Friday, 7 August 2015

What is Lucene ?

  • Apache Lucene is a high-performance, full-featured text search engine library written entirely in Java.
  • It is a technology suitable for nearly any application that requires full-text search, especially cross-platform.
  • Lucene can index plain text, integers, index PDF, Office Documents. etc.

Indexing concept to enable faster search by lucene or Inverted Index concepts ?

Lucene creates something called Inverted Index. Normally we map   
document -> terms in the document. (here document is collection of information or searchable items)
But, Lucene does the reverse.

Creates a index term -> list of documents containing the term, which makes it faster to search.


How to user Apache lucene library into your application though maven ?
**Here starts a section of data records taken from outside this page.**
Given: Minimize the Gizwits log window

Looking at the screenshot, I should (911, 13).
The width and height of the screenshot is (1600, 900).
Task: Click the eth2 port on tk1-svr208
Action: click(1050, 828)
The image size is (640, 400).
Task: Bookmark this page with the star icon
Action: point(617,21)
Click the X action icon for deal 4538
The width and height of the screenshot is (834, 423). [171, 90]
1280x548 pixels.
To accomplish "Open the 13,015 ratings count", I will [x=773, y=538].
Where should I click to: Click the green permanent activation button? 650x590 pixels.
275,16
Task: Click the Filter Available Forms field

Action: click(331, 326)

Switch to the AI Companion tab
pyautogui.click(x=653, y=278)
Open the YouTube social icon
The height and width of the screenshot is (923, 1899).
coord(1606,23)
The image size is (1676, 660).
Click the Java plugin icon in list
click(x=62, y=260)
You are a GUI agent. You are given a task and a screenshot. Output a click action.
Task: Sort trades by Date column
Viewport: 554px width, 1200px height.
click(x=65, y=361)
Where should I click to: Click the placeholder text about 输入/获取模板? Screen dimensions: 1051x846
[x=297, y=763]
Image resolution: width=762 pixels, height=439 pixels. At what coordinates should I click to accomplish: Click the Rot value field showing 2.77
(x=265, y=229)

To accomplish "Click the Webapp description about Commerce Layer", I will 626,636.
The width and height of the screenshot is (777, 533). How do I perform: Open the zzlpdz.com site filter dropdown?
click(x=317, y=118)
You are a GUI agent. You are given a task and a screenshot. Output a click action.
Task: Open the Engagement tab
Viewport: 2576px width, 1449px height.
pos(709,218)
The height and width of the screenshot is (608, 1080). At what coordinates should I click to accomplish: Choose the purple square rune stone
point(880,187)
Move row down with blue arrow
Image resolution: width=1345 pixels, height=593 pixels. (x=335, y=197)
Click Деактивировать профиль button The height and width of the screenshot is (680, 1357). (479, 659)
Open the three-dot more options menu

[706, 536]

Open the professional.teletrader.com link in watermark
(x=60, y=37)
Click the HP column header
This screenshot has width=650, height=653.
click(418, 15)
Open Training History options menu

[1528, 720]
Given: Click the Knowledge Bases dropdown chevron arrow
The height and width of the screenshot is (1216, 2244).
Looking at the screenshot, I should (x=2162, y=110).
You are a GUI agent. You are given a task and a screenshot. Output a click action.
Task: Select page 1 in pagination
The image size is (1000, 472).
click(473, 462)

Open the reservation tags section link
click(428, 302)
                            Maven Dependency
                        
 <dependency>
      <groupid>org.apache.lucene</groupid>
     <artifactid>lucene-core</artifactid>
    <version>${Version}</version>
    <type>jar</type>
   <scope>compile</scope>
 </dependency>

Download Dependency
Download Lucene from http://lucene.apache.org/ and

add the lucene-core.jar in the classpath

Note: The current Apache lucene version is 5.2.X (as of 7th Aug 2015). ${version} should be replaced with proper version what you may want to use.

Lucene Indexing flow to enable faster search

Let's understand the picture first from Bottom to Center.
    The Raw Text is used to create a Lucene "Document" which is analyzed using the   provided lucene Analyzer and Document is added to the index based on the Store,TermVector and Analyzed property of the Fields. Next, the search from top to center.The users specify the query in a text format.The query Object is build based on the query text and the result of  the executed query is returned as TopDocs

* *   Document is a class provided by lucene core library.